Take the part that opens with the line containing "Open chart icon for 美国10月FHFA房价指数月率 row" and closes with the line containing "Open the 工具 menu", and switch "chart icon" to "graph icon" in it. Return only those lines, with nothing else altered.
-- START Provided data --
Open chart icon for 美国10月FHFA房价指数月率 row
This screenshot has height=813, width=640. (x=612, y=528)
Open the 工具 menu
-- END Provided data --
-- START Provided data --
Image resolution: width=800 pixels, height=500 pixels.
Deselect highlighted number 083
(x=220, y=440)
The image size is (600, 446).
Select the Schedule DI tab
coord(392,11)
-- END Provided data --
# [Result of the exercise]
Open graph icon for 美国10月FHFA房价指数月率 row
This screenshot has height=813, width=640. (x=612, y=528)
Open the 工具 menu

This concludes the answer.